● INPUT:
----------------------------------------
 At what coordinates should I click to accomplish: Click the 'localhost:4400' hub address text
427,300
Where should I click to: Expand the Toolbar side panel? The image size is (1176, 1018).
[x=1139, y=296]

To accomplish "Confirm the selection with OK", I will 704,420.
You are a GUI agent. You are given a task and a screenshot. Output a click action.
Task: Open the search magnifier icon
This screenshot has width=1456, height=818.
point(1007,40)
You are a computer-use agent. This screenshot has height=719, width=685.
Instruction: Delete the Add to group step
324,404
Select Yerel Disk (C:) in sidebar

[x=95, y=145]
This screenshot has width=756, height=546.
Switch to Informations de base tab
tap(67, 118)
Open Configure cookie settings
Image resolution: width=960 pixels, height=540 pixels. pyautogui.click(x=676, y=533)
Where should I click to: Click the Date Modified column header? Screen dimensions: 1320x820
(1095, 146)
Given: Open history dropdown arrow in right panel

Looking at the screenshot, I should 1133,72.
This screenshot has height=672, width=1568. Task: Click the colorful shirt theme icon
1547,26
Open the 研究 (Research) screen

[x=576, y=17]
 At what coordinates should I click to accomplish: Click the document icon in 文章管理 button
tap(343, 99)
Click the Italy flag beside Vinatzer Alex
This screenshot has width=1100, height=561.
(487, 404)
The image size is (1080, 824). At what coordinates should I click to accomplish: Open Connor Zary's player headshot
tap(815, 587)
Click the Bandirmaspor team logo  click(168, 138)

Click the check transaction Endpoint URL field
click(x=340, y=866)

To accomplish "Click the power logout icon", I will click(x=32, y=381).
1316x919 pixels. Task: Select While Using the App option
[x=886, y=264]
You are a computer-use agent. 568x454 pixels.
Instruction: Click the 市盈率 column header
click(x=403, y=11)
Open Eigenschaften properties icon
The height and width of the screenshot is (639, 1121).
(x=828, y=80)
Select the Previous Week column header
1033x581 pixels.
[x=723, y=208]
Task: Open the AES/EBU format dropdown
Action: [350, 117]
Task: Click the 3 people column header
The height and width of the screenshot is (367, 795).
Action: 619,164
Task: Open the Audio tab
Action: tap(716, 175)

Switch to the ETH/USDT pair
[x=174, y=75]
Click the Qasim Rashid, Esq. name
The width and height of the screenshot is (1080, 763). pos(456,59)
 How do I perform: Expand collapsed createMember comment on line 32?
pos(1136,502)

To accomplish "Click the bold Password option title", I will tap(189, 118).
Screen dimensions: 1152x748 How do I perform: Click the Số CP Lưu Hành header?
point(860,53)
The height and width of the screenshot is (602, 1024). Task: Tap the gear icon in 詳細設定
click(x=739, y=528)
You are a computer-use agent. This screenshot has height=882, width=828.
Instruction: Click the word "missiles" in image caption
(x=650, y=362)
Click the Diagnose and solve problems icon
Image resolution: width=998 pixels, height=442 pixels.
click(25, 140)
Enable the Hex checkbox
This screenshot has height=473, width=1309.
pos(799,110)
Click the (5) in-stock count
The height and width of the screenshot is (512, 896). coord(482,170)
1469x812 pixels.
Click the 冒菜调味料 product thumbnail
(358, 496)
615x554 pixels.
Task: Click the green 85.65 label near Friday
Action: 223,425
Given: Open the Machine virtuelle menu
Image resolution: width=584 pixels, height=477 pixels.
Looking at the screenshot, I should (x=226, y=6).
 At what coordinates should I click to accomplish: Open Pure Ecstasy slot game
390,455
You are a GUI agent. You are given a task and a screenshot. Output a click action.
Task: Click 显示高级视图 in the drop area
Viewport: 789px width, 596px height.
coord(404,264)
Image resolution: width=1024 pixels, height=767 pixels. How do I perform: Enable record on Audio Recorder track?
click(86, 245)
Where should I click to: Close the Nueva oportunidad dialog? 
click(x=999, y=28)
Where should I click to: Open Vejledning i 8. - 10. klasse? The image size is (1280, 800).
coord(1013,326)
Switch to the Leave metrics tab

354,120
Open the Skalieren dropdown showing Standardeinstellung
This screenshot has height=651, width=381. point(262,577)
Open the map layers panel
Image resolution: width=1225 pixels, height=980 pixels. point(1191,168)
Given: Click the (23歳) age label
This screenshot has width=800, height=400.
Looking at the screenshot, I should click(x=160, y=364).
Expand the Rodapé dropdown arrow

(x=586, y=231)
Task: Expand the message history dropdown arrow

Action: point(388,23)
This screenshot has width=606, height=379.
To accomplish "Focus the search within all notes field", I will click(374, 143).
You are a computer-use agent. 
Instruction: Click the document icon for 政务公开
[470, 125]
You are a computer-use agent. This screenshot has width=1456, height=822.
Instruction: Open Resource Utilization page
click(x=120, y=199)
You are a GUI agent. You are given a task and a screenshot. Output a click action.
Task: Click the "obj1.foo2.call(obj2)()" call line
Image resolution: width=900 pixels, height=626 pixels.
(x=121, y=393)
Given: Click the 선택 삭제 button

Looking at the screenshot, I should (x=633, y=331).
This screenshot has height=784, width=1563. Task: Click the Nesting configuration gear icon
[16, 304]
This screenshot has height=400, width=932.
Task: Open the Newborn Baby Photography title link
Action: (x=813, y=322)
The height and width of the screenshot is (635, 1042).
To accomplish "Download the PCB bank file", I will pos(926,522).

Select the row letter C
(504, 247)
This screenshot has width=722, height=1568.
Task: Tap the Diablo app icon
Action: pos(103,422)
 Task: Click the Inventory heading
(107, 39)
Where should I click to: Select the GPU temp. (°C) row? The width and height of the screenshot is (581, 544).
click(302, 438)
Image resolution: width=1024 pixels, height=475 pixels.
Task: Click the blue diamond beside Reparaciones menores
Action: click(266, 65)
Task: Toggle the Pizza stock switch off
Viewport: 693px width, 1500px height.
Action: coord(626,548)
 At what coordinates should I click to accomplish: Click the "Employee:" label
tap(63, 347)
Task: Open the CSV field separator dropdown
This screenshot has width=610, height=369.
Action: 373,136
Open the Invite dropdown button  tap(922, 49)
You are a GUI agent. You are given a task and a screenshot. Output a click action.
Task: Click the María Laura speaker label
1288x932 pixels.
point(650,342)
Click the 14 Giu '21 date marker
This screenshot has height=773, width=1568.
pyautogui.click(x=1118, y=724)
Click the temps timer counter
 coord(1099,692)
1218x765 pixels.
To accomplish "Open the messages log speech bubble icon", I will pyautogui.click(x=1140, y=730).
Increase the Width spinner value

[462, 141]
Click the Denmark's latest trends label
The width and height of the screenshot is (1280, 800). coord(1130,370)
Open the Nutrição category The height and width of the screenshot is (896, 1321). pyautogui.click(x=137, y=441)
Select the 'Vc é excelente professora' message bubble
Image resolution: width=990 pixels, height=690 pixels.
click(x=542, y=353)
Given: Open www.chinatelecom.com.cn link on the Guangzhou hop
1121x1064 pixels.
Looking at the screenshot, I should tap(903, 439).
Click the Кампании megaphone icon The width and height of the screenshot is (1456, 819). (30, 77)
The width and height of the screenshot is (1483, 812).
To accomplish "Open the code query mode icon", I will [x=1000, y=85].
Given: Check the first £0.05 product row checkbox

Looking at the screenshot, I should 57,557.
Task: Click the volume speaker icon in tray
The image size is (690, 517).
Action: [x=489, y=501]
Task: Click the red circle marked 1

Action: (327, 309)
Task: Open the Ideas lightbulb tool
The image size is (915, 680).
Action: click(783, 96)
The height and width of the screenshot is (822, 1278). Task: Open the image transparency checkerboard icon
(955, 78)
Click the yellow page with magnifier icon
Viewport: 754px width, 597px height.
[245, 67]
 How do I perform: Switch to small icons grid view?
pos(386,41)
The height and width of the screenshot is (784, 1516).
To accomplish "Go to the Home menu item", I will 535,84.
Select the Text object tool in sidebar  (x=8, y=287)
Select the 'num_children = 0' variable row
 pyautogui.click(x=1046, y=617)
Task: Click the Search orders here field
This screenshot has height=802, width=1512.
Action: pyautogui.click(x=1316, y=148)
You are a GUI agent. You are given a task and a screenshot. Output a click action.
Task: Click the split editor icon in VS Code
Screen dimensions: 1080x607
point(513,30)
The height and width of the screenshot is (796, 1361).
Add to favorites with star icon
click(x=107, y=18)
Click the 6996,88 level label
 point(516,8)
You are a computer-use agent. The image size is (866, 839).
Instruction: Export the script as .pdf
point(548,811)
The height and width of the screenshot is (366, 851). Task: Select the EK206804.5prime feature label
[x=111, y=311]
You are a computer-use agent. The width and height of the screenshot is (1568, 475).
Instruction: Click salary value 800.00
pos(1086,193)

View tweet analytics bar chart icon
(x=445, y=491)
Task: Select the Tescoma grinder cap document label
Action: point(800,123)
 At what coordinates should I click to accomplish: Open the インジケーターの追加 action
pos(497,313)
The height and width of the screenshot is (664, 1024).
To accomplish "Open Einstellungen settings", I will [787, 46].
----------------------------------------
● WHAT YOU HAVE TO DO: For the string "speaker", count the matching lines in the listing and give that number by itself.

● SOLUTION BELOW: 2